The test_bit operations in get/set pageblock flags are expensive.  This
patch reads the bitmap on a word basis and use shifts and masks to isolate
the bits of interest.  Similarly masks are used to set a local copy of the
bitmap and then use cmpxchg to update the bitmap if there have been no
other changes made in parallel.

In a test running dd onto tmpfs the overhead of the pageblock-related
functions went from 1.27% in profiles to 0.5%.

In addition to the performance benefits, this patch closes races that are
possible between:

a) get_ and set_pageblock_migratetype(), where get_pageblock_migratetype()
   reads part of the bits before and other part of the bits after
   set_pageblock_migratetype() has updated them.

b) set_pageblock_migratetype() and set_pageblock_skip(), where the non-atomic
   read-modify-update set bit operation in set_pageblock_skip() will cause
   lost updates to some bits changed in the set_pageblock_migratetype().

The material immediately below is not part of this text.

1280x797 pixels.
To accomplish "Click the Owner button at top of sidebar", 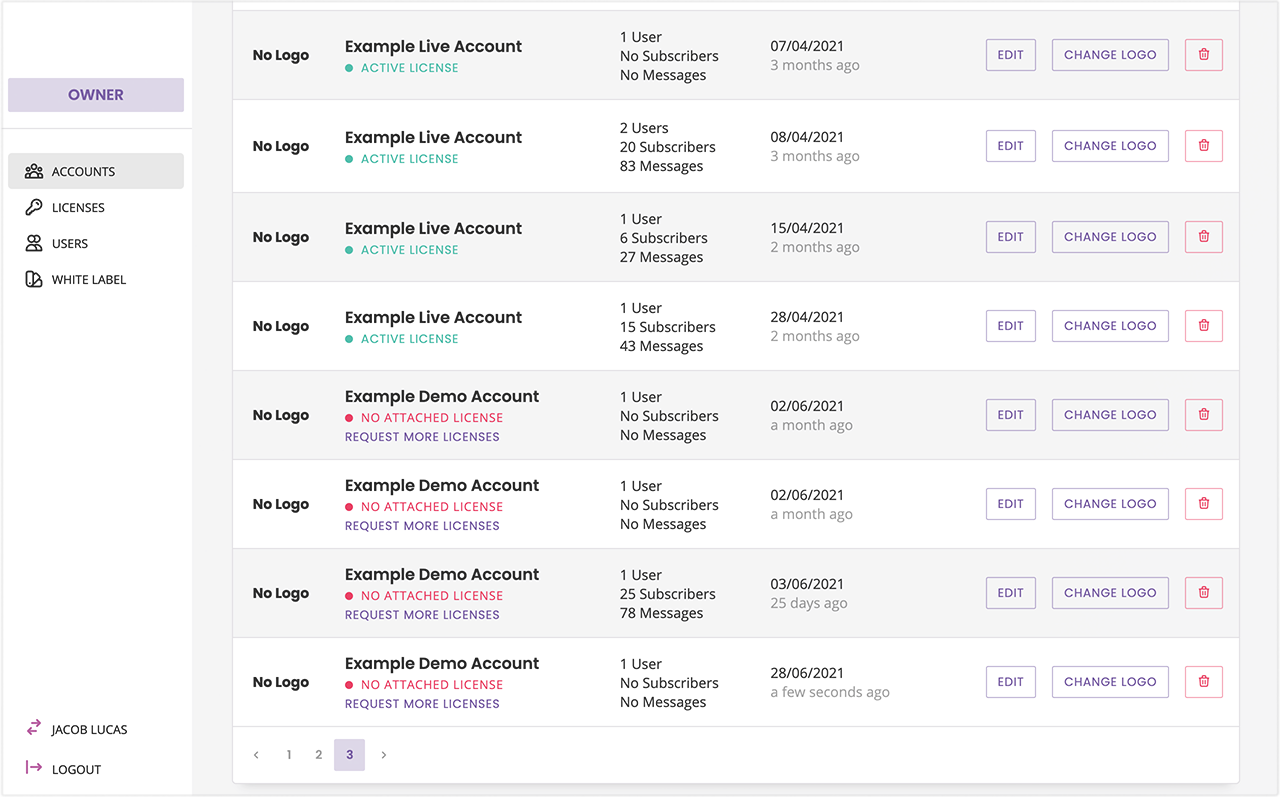I will [x=95, y=94].
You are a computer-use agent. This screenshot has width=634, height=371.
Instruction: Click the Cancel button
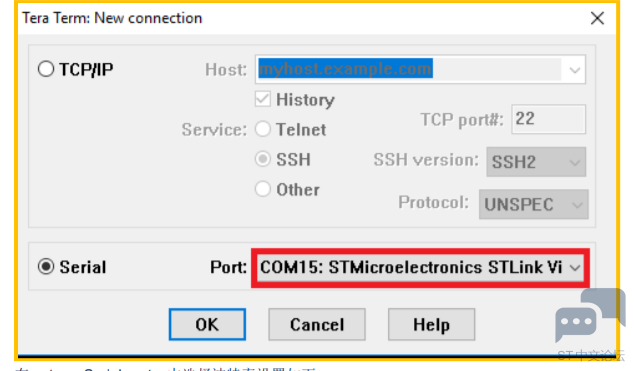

Joonsoo Kim first reported the case a) via code inspection.  Vlastimil
Babka's testing with a debug patch showed that either a) or b) occurs
roughly once per mmtests' stress-highalloc benchmark (although not
necessarily in the same pageblock).  Furthermore during development of
unrelated compaction patches, it was observed that frequent calls to
{start,undo}_isolate_page_range() the race occurs several thousands of
times and has resulted in NULL pointer dereferences in move_freepages()
and free_one_page() in places where free_list[migratetype] is
manipulated by e.g.  list_move().  Further debugging confirmed that
migratetype had invalid value of 6, causing out of bounds access to the
free_list array.

That confirmed that the race exist, although it may be extremely rare,
and currently only fatal where page isolation is performed due to
memory hot remove.  Races on pageblocks being updated by
set_pageblock_migratetype(), where both old and new migratetype are
lower MIGRATE_RESERVE, currently cannot result in an invalid value
being observed, although theoretically they may still lead to
unexpected creation or destruction of MIGRATE_RESERVE pageblocks.
Furthermore, things could get suddenly worse when memory isolation is
used more, or when new migratetypes are added.

After this patch, the race has no longer been observed in testing.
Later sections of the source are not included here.